Misleading descriptors on cigarette packs are forbidden
MEDIA ADVOCACY TO FORBID MISLEADING DESCRIPTORS
Early in the year 2000, Dr. Hatai Chitanondh embarked in another media advocacy commencing by a press interview on the issue concerning the transnational cigarette company’s sale promotion of “mild cigarettes”, luring the people to believe that this group of products were safer than others.
In February 2000, news coverage in this issue appeared in Thai newspapers.
19 February 2000 – Bangkok Business, p.7, headlined, “Proposal to ban the use of “light” cigarette advertising to mislead consumers that it is safer”. Its contents appear as follows:
Dr.Hatai Chitanondh, THPI president, said the World Health Organization recommended governments to enact law to ban the use of the words, “light” “mild”, and “ultra” for cigarette advertising as they may deceive the consumers that such cigarettes are safer.
It was also recommended that stricter quality control of cigarettes be exercised by governments as cigarettes were stated to be the cause of 4 million death of world population per year in the expert group meeting on cigarette control law and regulations held recently in Norway.
Hatai mentioned that based on its research on “easily addicted and difficult to quit” cigarette, the transnational cigarette company had manufactured new products connoting its “light” taste to mislead the consumers that there were less tar and nicotine content. Conventional cigarettes usually contain 12 mg per piece.

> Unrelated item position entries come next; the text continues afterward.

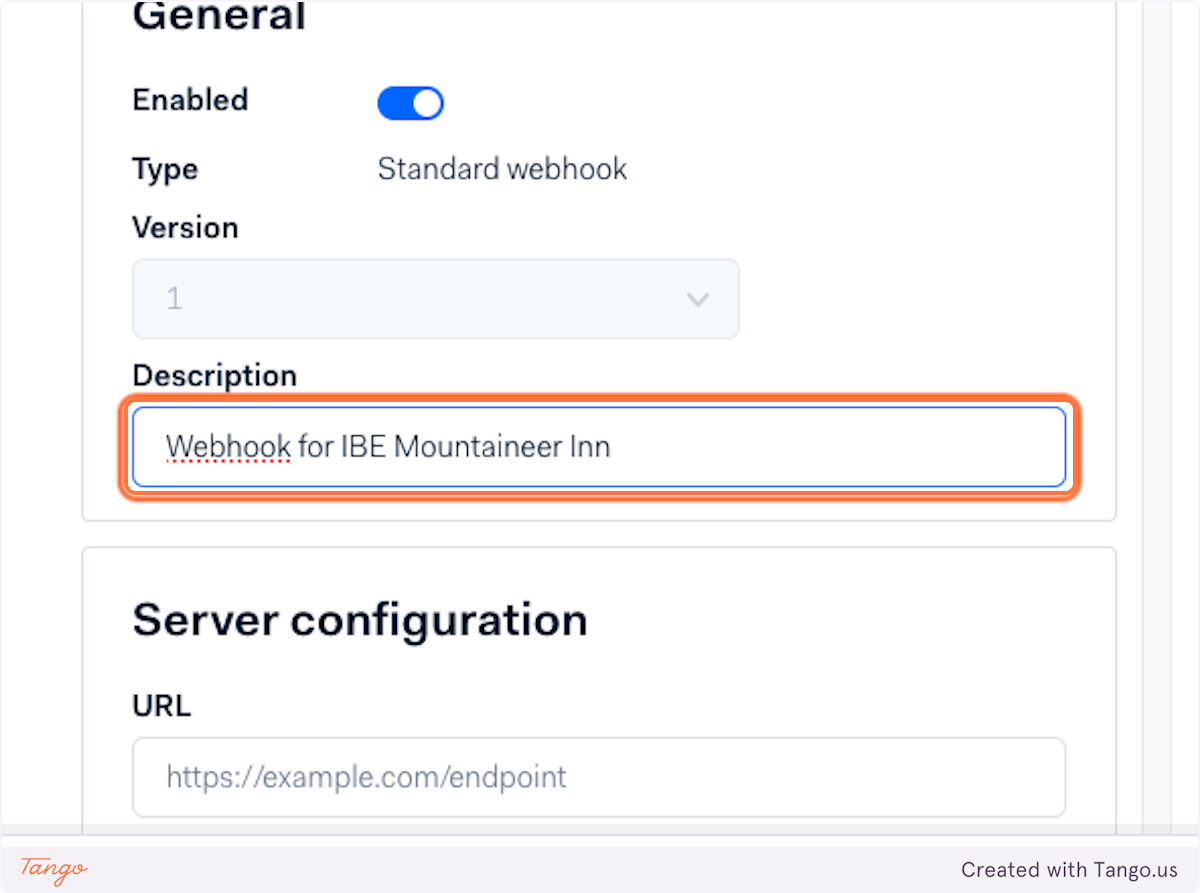Click the 'Type' label text
The image size is (1200, 893).
point(164,169)
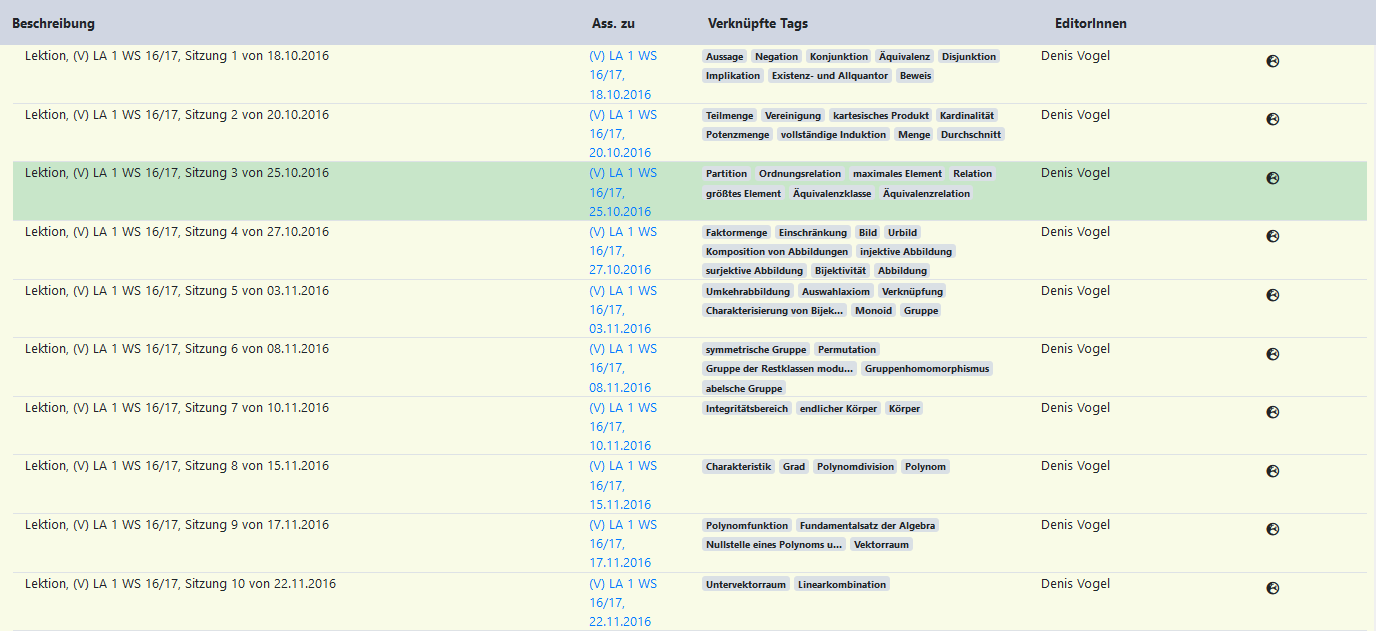The image size is (1376, 631).
Task: Click the globe icon for Sitzung 6
Action: pyautogui.click(x=1273, y=354)
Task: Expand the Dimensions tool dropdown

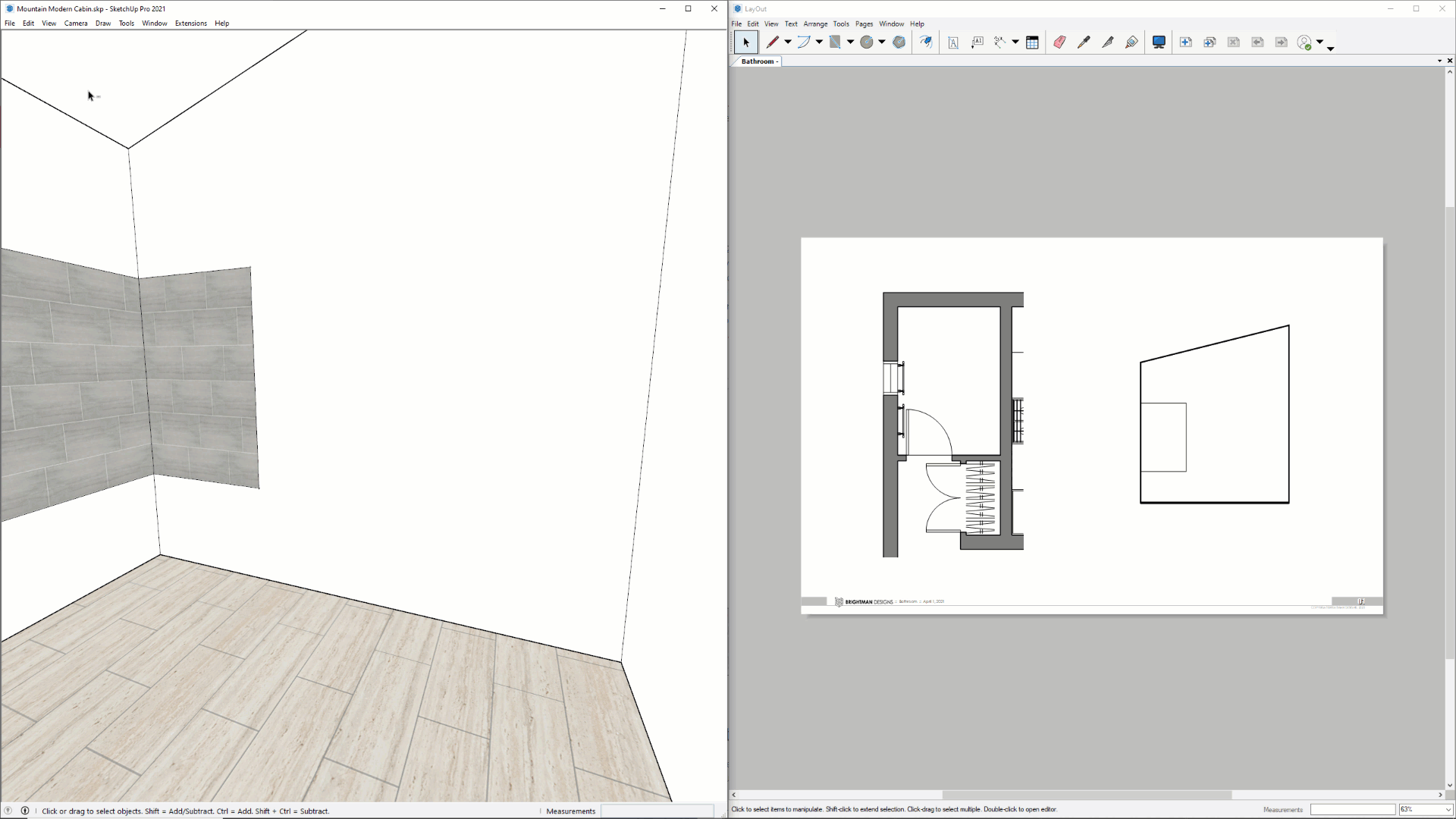Action: (1015, 42)
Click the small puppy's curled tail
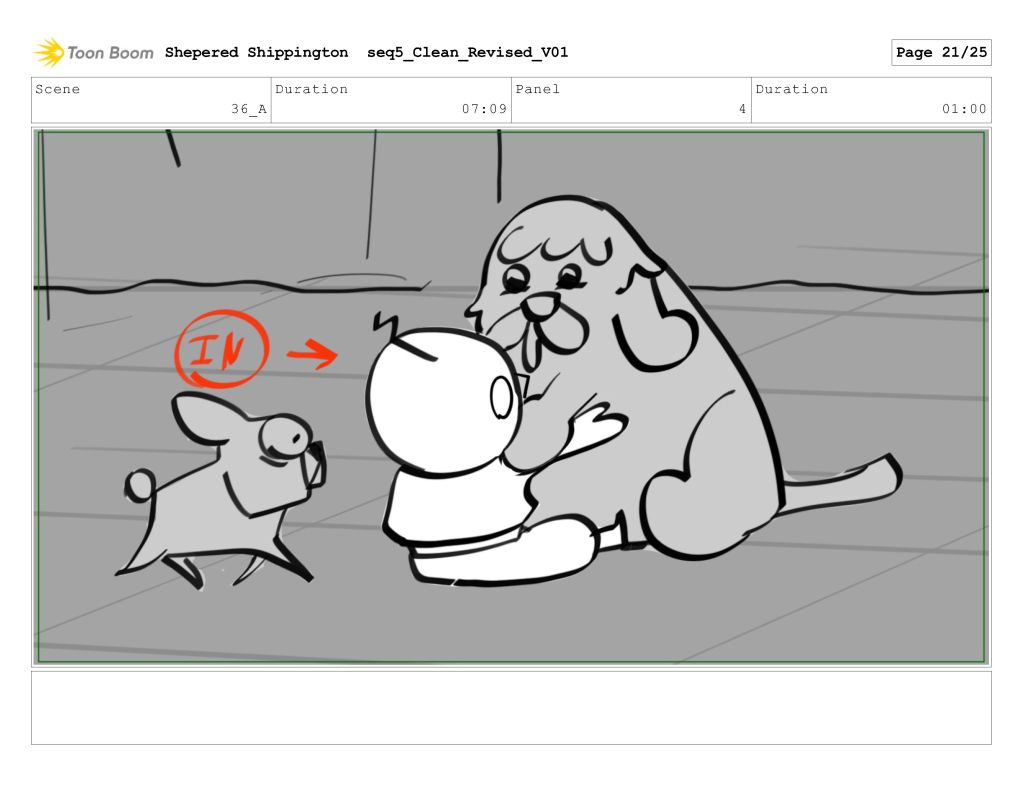 (x=140, y=486)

The cigarette company held that its “light” product had 1% less tar content and had it printed on the packet. This information was based upon the result of the machine test which was essentially different from actual smoking. When the air passed through the filter in the case of machine smoking it will result in lower tar and nicotine contents. In the case of actual smoking, the smoker usually press the fingers upon the filter or make it wet to avoid air intake thus tar and nicotine levels they get will be similar to those of standard cigarettes.